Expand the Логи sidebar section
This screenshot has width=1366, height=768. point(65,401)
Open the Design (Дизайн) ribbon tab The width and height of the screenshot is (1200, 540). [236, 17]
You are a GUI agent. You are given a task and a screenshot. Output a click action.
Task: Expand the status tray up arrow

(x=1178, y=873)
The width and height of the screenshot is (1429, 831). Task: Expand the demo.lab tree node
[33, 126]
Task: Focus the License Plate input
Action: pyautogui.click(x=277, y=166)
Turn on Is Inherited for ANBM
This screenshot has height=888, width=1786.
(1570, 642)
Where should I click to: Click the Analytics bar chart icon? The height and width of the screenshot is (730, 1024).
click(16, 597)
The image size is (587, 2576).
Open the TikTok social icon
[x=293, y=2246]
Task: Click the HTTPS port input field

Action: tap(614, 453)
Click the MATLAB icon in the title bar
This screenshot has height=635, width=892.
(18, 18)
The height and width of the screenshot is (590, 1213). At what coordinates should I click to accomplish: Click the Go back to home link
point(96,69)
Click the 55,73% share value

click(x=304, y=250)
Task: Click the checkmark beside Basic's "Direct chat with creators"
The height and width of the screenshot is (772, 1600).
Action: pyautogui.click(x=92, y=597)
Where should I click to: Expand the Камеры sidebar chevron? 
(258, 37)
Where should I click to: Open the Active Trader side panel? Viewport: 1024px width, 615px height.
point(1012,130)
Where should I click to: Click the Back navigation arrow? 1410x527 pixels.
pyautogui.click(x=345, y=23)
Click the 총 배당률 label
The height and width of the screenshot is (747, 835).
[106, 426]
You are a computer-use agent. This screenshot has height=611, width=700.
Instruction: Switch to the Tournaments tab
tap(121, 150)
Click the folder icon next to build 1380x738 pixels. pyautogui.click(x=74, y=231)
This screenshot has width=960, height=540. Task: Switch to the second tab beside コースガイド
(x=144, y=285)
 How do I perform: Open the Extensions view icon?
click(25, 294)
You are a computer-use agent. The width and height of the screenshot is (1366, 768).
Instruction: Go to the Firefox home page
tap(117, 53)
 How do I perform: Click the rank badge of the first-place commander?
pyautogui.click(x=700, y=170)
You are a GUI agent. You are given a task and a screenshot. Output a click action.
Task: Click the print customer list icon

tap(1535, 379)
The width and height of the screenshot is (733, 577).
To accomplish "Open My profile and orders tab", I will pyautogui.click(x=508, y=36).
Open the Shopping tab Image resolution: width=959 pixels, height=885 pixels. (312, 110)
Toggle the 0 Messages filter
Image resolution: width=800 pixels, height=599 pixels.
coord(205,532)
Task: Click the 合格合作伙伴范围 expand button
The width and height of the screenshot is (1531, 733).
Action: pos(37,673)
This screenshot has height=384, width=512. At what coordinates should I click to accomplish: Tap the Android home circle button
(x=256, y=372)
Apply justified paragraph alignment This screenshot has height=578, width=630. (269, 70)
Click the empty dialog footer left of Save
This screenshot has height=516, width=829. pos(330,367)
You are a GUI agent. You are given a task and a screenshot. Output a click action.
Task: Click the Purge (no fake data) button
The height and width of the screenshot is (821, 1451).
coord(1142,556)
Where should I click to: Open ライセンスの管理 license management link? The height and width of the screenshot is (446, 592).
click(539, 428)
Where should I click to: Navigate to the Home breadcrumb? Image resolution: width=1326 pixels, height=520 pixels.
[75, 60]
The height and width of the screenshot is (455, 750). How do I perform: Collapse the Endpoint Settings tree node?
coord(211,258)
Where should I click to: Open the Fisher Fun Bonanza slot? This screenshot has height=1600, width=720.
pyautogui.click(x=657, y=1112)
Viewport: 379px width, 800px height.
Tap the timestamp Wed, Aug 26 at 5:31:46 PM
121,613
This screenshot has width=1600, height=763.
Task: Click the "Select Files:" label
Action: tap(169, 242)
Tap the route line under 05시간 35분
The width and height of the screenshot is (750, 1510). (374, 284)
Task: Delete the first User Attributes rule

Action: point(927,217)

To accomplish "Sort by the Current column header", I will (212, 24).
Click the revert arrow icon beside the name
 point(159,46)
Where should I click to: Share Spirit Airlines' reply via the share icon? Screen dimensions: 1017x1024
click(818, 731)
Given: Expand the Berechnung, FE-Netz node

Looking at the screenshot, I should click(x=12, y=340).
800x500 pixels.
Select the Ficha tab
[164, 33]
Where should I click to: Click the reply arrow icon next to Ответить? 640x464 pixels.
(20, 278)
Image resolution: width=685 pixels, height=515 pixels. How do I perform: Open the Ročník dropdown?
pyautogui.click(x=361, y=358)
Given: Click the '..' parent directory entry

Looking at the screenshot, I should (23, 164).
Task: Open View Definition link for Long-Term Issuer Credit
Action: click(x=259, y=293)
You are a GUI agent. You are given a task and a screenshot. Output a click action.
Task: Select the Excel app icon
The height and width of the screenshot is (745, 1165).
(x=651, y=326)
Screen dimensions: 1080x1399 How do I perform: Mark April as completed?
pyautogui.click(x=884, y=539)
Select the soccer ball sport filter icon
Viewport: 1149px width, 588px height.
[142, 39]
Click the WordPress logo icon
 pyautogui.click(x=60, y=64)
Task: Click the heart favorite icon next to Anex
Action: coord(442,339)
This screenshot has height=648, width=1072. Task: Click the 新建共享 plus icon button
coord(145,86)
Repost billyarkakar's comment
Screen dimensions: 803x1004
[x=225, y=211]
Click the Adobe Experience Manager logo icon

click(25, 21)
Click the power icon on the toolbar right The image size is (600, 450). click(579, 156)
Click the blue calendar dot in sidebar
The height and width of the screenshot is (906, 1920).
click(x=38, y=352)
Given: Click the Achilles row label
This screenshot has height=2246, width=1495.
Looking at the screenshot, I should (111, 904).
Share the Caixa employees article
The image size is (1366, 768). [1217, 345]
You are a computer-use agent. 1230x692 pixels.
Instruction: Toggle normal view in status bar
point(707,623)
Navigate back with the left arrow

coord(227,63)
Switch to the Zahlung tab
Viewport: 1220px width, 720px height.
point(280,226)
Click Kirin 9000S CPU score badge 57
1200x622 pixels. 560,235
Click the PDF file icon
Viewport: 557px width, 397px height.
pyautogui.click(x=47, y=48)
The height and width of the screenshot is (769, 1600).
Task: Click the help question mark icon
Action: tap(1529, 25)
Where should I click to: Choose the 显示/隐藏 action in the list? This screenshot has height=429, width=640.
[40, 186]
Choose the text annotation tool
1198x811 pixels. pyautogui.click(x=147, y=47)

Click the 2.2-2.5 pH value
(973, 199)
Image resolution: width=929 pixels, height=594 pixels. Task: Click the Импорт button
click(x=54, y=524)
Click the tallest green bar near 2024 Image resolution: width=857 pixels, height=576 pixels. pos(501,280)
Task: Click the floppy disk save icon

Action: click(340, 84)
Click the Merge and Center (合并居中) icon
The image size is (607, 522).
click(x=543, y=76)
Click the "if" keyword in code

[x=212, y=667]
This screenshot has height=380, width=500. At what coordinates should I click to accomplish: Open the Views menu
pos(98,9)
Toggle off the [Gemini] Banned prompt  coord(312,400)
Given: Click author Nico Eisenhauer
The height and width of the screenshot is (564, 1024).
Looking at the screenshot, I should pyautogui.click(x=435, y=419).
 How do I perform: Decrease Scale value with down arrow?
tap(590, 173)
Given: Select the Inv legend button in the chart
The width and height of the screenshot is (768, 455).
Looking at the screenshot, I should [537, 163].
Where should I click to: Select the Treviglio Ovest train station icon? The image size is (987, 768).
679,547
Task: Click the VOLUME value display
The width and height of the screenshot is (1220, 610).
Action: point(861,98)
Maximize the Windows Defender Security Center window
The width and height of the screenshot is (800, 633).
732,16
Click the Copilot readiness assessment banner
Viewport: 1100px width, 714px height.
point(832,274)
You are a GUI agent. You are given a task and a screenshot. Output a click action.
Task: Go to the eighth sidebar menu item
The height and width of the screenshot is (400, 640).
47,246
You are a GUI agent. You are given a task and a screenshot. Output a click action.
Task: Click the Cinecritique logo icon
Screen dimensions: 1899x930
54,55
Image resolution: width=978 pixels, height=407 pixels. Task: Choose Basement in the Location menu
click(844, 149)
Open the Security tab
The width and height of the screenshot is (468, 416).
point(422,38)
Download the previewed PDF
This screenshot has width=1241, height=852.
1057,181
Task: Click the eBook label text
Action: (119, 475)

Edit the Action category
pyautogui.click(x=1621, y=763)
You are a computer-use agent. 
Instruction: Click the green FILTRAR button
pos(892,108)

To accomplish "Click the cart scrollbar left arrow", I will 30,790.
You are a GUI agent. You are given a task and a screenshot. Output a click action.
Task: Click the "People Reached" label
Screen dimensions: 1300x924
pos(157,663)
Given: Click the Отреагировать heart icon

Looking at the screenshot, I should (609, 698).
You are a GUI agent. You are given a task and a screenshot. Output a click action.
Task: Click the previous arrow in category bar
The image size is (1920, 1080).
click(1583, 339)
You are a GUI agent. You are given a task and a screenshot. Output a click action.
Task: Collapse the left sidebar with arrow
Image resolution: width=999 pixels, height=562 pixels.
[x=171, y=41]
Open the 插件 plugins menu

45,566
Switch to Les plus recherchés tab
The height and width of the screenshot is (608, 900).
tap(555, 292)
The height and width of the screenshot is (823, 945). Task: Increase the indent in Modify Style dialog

####################

Required work. The answer consists of every line above in which the word "Security" occurs.

Result of the task.
Maximize the Windows Defender Security Center window
Open the Security tab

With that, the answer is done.